Un equipo de físicos e ingenieros del Laboratorio Nacional de Oak Ridge, perteneciente al Departamento de Energía de Estados Unidos, ha desarrollado un innovador detector de muones móvil que promete mejorar el monitoreo de combustible nuclear gastado y abordar desafíos críticos en la computación cuántica. Este avance se produce en un contexto donde la colaboración interdisciplinaria y la innovación juegan un papel fundamental en el progreso científico.
Los muones, partículas subatómicas fundamentales que viajan a casi la velocidad de la luz, permiten a los científicos investigar la materia a nivel atómico sin dañar las muestras. Sin embargo, a diferencia de los neutrones, que tienen una vida media de aproximadamente 10 minutos, los muones se descomponen en cuestión de microsegundos, lo que presenta un reto considerable para su uso en investigaciones científicas.
El nuevo detector no solo representa un avance significativo en la seguridad y responsabilidad en el manejo de materiales nucleares, sino que también es un paso clave en el desarrollo de reactores nucleares avanzados que podrían contribuir a resolver los problemas de gestión de desechos. Además, facilita la creación de algoritmos y métodos para gestionar los errores provocados por la radiación cósmica en los qubits, las unidades básicas de información en la computación cuántica.
Innovación y colaboración
JungHyun Bae, un destacado investigador del laboratorio, expresó su satisfacción por haber materializado esta visión. «La comunidad en ORNL es fantástica, y el apoyo recibido ha sido invaluable. Este proyecto ejemplifica el poder y la innovación de la colaboración interdisciplinaria en nuestro laboratorio», afirmó.
El detector, que se basa en la tecnología de los detectores de neutrones del Spallation Neutron Source, utiliza fibras que cambian la longitud de onda para permitir una mejor comprensión de materiales densos y a gran escala, como el combustible nuclear gastado y otros materiales nucleares especiales. Este desarrollo es el resultado de más de dos años de colaboración entre las direcciones de Ciencias de Neutrones y Energía de Fusión y Fisión del laboratorio.

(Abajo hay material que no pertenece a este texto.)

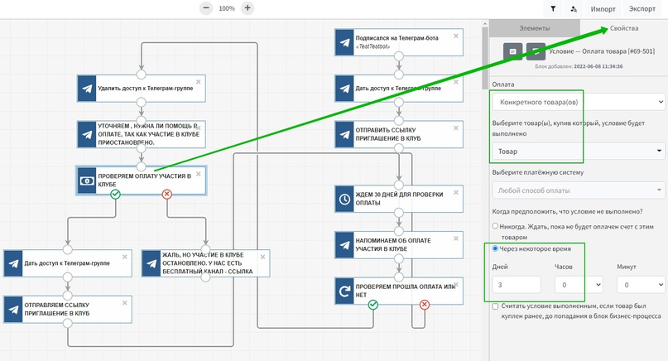This screenshot has width=668, height=361.
Task: Switch to the 'Элементы' tab
Action: click(x=534, y=28)
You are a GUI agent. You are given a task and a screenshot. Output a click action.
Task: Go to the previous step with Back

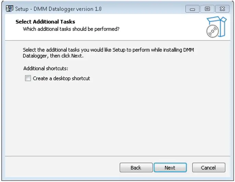[136, 168]
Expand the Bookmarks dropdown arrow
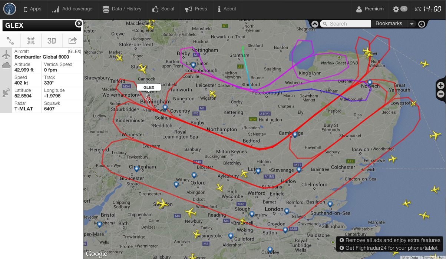This screenshot has height=259, width=446. [412, 24]
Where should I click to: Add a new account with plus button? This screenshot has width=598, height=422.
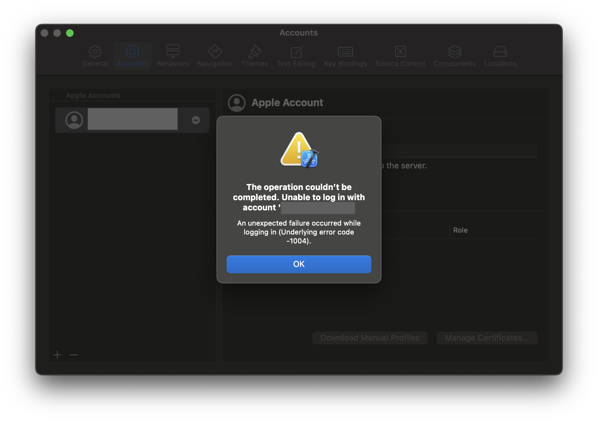click(x=57, y=355)
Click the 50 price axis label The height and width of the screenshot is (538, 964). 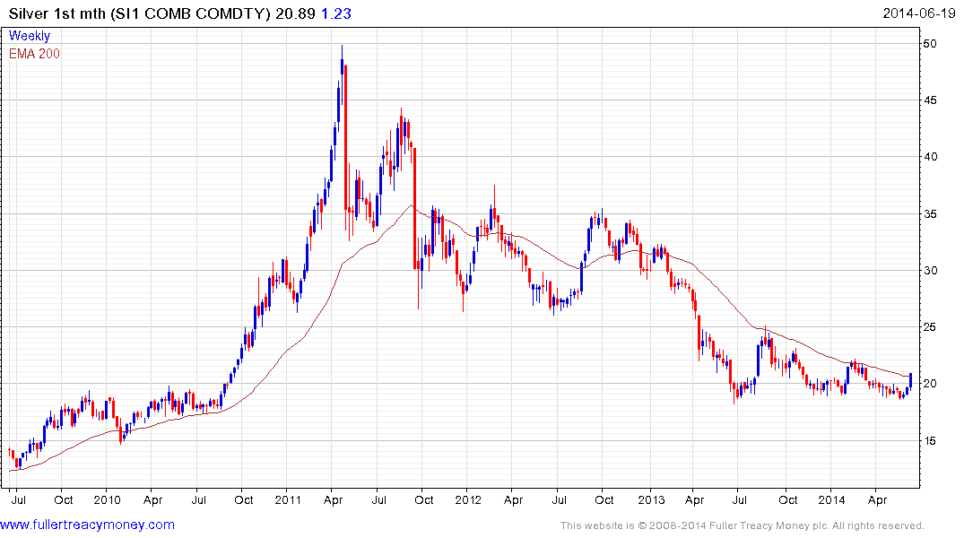930,44
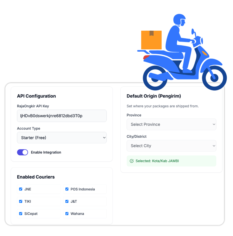Click the orange package box on scooter
This screenshot has height=236, width=233.
(151, 40)
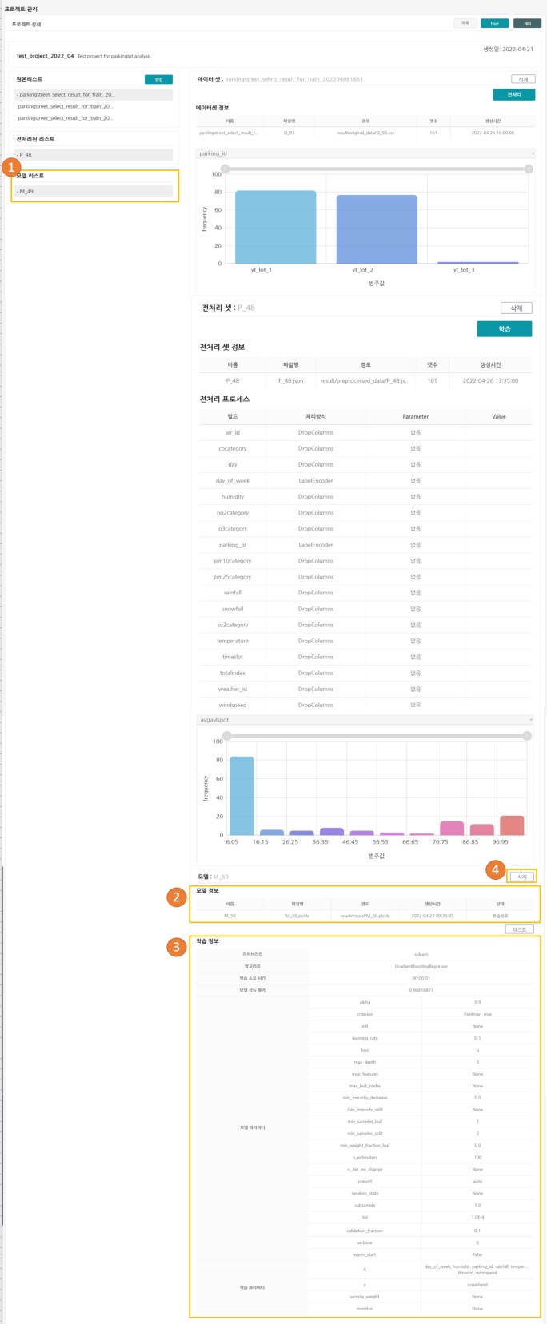This screenshot has width=547, height=1324.
Task: Click 삭제 next to the 데이터 셋 title
Action: (x=523, y=79)
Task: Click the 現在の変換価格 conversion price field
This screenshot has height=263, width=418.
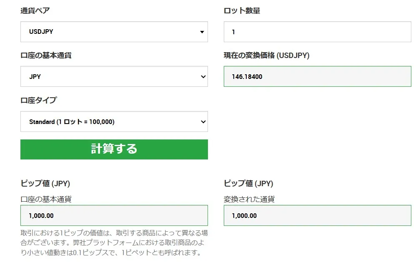Action: point(317,76)

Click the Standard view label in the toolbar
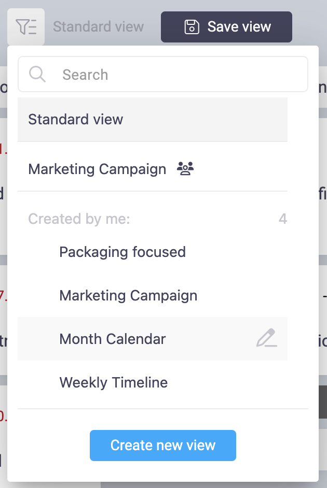click(x=99, y=26)
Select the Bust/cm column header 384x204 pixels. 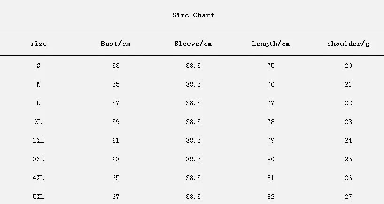115,44
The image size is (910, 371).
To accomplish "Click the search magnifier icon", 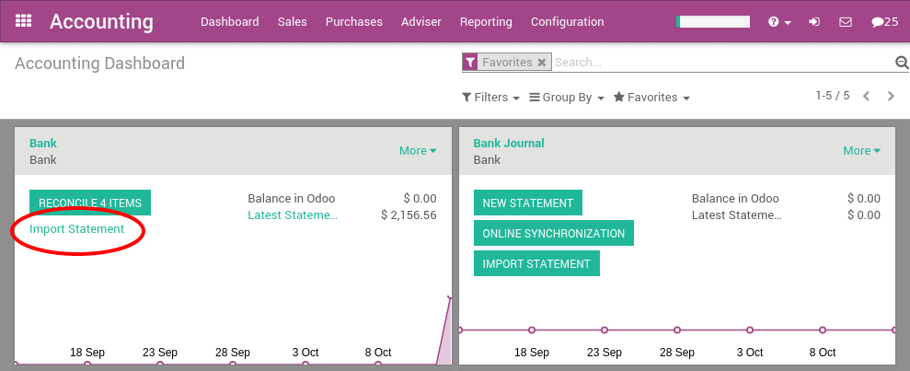I will tap(902, 63).
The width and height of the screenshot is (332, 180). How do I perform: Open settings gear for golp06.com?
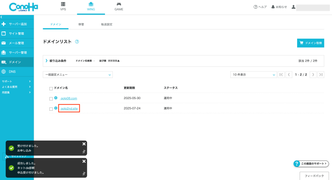pyautogui.click(x=56, y=98)
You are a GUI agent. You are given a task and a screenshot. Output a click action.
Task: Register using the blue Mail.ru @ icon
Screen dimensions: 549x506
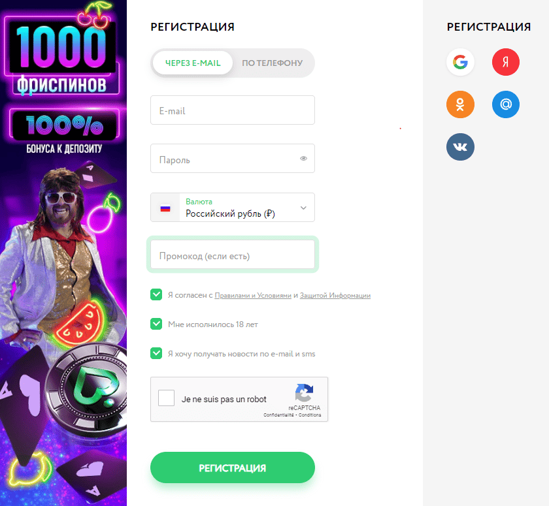[x=506, y=104]
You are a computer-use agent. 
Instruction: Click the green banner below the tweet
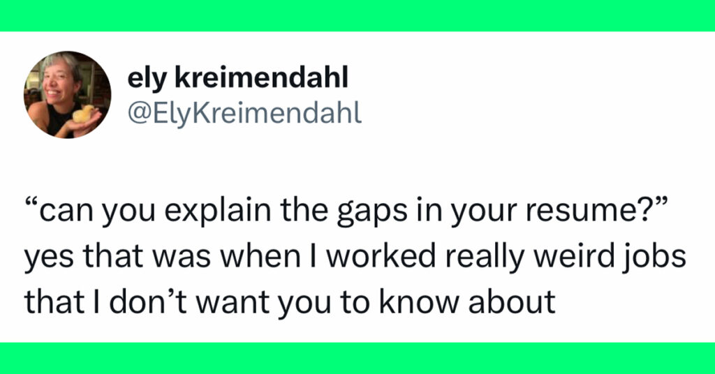(x=358, y=358)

Polad Shikhaliev, científico principal del detector y líder del proyecto, enfatizó la importancia del trabajo colaborativo en la investigación científica. «En ORNL, contamos con una gran cantidad de experiencia, y la disposición para trabajar juntos es lo que hizo que este proyecto fuera un éxito», comentó.
Una de las características únicas del nuevo detector es su capacidad para medir simultáneamente la energía de los muones y los ángulos de dispersión. Esto mejora considerablemente la calidad de las imágenes en comparación con los sistemas de tomografía de muones existentes, que normalmente dependen de mediciones únicas. Este enfoque ofrece una visión más detallada de las muestras, como un canister que contenga materiales dañados o peligrosos.
Asimismo, las funcionalidades del detector ayudarán a los científicos a entender cómo la radiación cósmica interfiere con los qubits, que son inherentemente frágiles y pierden rápidamente su estado cuántico. Abordar esta limitación es crucial para escalar y hacer realidad la computación cuántica práctica fuera de los entornos de laboratorio.
El proyecto se originó a partir de un concepto desarrollado por Bae durante su investigación doctoral, que se centraba en simulaciones computacionales complejas para validar aplicaciones de tomografía de muones. Tras un desafío significativo para llevar este concepto a la realidad física, un descubrimiento en el Museo Americano de Ciencia y Energía en Oak Ridge le permitió encontrar el diseño necesario en un detector de neutrones en exhibición.
Yacouba Diawara, quien lideró el grupo de detectores en la dirección de Ciencias de Neutrones, reconoció de inmediato cómo construir el sistema de tomografía de muones al aprovechar la experiencia de su grupo. «Esta colaboración es un testimonio de lo que se puede lograr cuando científicos e ingenieros en ORNL se unen con una visión compartida», afirmó Diawara.
La capacidad del nuevo detector para proporcionar información valiosa sobre materiales nucleares y su potencial para mejorar la tecnología de computación cuántica subrayan la importancia de la innovación en el ámbito científico y tecnológico, un área que debe ser prioritaria en el contexto actual de la investigación global.